◆ **Exercise objective**:
Each line of the data should be repeated precisely.
▼
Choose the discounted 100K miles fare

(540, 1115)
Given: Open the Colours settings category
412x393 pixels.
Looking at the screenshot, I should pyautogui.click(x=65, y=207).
▲
◆ **Response**:
Choose the discounted 100K miles fare

(540, 1115)
Given: Open the Colours settings category
412x393 pixels.
Looking at the screenshot, I should pyautogui.click(x=65, y=207).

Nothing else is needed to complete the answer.